何か悲しいとも無表情とも違う、不思議な表情で…。

「…あの男にはふさわしい最後ですわね。でも、お金はどうでもいいの、ただ
昔の同僚として、あの男が何か悪い事に手を貸しているのが許せなかったの…
それだけね。」

 猛スピードで飛ばす車はモラヴィア館に近ずいてきた。大通りを曲がると、
とたんに車の通りが少なくなる…。


「この手紙を薫ちゃんたちに見せてやって。私が調べた事が書いてあるわ。」
「はい、分かりました。」

 モラヴィア館の入り口付近に車を止めると、須永理事長は一枚の手紙を取り
出し、秘書に手渡す。車を降り、運転席側へとやってきた秘書はここまで送っ
てもらったお礼を言うと、気になっていた事を彼女に言った。

「あの…光さんには会っていかないんですか?」
「ああ…いいのよ、私たちは”悪友”だから。普通の友達とは…ちょっと違う
の。」

 少しだけ寂しそうな表情で須永理事長は言うと、モラヴィア館の黒々とした
建物を下から仰ぎ見る。それから秘書へと真面目な顔を向け、顔を近ずけなが
ら言った。

「…数日のうちに何かが起きるわ。この街で…東京の有力者たちは密かに街を
出ていってるの。この街を捨てようとしてる…もしも、オカルトまがいな事件
が関係しているなら、このモラヴィア館が中心になってる。
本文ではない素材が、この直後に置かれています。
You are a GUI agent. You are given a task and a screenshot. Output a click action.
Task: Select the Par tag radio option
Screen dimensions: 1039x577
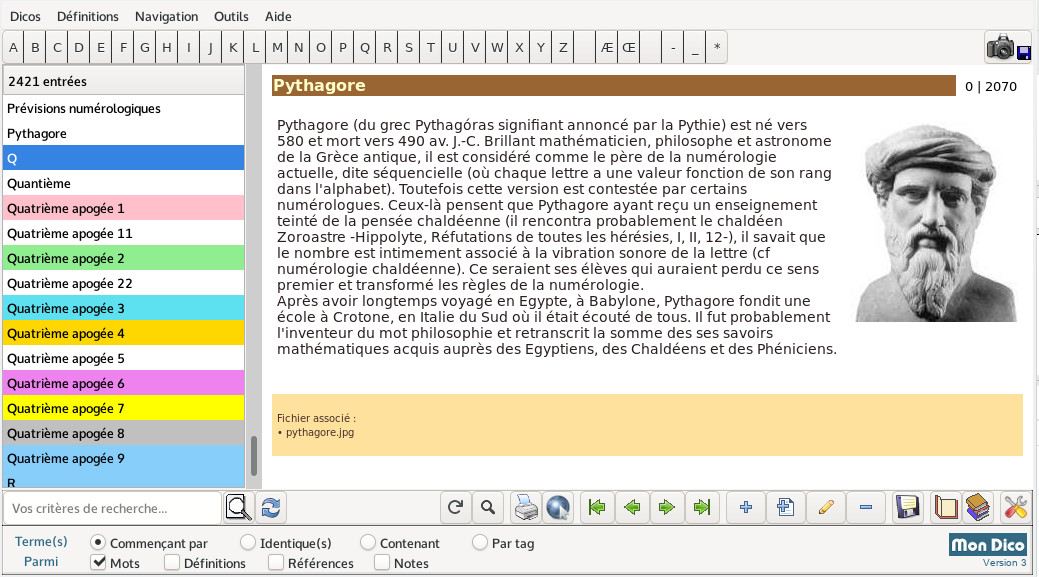(479, 543)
謎を解けるのも、
あなたたちだけよ。私は外からあなたたちを守るように動いてみるから…。」

 秘書は無言で頷くと、手紙をしっかりと握りしめる。
そして車のエンジンをかける須永理事長に、もう一言だけ声をかける。

「あの、理事長の方は…」

 だが、彼女は秘書の心を読んだかのように言葉を遮ると、サングラスをかけ
ながら笑顔で言った。

「大丈夫です。私は”魔女”ですもの!自分の身を守る術は心得てますわ。」


 そう言って須永理事長は、真っ赤なフェラーリを猛スピードでかっとばし、
あっという間に見送る秘書の視界から消えていった。